I had an eating disorder once, a year ago. Not full blown anorexia/bulimia, I got to my senses before it took over completely. I never thought I'd go back to that place. I guess it never went away. I guess somewhere beneath the surface it's been there all-along. Was I really so foolish as to think the law of attraction could save me? I flat-out refuse to conform to a life of organic raw greens and water and one hour of cardio each day. It's either a free for all, or nothing. I don't mean to be dramatic or spoiled but Hicks, along with many other people, PROMISED me I didn't have to go through all this, which I consider suffering because it was never my choice in the first place!!! I hate being told I don't have a choice. Refusing to eat is my choice, eating green is something beyond my choices
I have a history with food as well. When I was really young, like 2-8 years old, there was never any food in my house and I was always hungry. Maybe that's why I was so thin that people had to comment on it. I remember eating whatever and whenever I wanted, but I guess that can't be true because (and I'm not the only one who feels this, my grandparents both confirm it) there wasn't always food lying around. I remember how I wrapped up food from school lunch like chicken or whatever in napkins, stuffed it under my shirt, and snuck it out of school (our bookbags were all locked up.) So why can't I have the freedom to eat anything I want now that we actually have food? Why do I have to diet and restrict? I don't want to live a life like that. I am here and I want to LIVE. That is not living. It's really cruel that I'm told to eat 800 calories a day now (by mommie dearest.) lol. I feel like I'm making a case to God or something. Actually, I don't believe in God. I just use him as strictly for metaphorical purposes.

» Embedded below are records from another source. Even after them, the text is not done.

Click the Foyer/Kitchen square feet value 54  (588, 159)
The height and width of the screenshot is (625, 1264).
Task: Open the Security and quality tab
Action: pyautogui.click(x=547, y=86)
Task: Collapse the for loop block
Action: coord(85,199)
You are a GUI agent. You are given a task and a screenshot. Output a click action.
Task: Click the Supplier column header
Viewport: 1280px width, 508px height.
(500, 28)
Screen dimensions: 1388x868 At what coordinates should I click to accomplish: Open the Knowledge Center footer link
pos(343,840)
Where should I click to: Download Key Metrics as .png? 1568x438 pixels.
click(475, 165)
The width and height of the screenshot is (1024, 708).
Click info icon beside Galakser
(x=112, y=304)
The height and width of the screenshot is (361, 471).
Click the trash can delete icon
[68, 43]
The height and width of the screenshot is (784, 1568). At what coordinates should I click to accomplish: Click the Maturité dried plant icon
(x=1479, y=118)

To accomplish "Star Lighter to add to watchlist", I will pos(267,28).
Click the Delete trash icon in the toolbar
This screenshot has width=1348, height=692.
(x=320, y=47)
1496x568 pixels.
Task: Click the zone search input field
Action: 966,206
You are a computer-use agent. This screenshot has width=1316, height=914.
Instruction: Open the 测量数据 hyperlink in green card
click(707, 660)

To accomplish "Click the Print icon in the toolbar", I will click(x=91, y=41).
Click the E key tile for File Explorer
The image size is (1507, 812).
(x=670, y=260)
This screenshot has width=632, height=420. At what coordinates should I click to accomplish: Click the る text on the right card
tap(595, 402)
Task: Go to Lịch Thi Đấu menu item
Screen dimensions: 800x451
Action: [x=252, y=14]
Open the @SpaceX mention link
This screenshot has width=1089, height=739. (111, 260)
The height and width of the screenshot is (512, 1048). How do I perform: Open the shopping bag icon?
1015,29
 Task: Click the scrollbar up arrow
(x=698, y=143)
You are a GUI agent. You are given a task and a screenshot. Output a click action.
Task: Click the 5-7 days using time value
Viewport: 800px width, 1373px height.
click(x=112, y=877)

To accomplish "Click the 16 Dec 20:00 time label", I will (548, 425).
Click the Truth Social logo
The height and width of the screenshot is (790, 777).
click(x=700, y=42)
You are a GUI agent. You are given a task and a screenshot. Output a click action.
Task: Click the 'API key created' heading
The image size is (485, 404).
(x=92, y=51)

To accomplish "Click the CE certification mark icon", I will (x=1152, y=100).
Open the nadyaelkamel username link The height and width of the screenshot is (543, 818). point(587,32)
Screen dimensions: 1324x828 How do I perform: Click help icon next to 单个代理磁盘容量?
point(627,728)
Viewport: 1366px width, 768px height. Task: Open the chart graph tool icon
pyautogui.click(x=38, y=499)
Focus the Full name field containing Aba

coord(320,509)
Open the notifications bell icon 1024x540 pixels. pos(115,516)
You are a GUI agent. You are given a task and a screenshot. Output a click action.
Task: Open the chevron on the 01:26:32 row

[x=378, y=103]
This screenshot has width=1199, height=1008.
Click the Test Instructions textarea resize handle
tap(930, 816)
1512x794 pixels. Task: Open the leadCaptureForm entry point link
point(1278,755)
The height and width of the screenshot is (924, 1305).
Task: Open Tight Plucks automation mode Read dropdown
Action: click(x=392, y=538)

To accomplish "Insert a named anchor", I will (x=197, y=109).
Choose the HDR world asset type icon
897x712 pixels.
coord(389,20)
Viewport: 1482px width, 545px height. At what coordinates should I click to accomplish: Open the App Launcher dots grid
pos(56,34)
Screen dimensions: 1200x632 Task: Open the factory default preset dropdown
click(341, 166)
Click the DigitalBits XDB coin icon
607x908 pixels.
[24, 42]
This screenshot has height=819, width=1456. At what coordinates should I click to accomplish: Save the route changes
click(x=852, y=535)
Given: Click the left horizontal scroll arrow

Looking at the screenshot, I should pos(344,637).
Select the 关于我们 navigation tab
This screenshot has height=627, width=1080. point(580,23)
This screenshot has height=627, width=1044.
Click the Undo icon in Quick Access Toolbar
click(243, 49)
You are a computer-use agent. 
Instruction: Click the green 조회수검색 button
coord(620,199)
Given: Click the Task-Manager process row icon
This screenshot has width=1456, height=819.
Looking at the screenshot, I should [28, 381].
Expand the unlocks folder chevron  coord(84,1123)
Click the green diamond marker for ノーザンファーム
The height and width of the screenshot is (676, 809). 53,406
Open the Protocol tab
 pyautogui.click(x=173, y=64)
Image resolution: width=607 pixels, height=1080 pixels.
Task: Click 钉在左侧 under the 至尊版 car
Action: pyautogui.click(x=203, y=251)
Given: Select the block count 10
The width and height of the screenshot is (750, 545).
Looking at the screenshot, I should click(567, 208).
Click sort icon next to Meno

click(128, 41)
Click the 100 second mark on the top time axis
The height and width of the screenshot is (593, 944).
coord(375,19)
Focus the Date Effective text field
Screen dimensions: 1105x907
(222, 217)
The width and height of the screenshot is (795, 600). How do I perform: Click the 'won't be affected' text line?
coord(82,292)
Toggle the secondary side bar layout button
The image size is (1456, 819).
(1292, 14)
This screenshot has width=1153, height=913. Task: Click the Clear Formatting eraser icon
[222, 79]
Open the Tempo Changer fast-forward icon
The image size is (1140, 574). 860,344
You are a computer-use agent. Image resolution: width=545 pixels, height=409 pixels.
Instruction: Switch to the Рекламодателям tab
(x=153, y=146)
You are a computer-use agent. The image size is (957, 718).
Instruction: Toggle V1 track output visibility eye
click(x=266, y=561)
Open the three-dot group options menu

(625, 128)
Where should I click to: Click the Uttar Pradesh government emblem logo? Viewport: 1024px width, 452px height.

Now, as I'm writing this part, it's the second day after my previous posts. I haven't eaten anything since. I'm cold and my stomach is starting to hurt. I'll try this for a week. I've done it before, I can do it again. Soon my clothes will be loose again. People will wonder. I'll have to hide my food and make up excuses and lie, lie, lie again. It looks like I have to go back to that dark place. Why couldn't I have what I wanted so desperately? Why? I thought I was doing everything right. I was actually having fun while doing it too. Was I deluding myself this whole time? What did I struggle for? I wish someone could help me. People reading this, if anyone for whatever reason that I can't imagine, will probably think I'm just spoiled. So tell me why do I still cling to those old feelings that anything is possible and that this state of having a high metabolism or whatever is truly not that hard to reach. Something just keeps telling me so. I want to silence that voice and at the same time it feels like the truth. But it's led me into such deep shit already.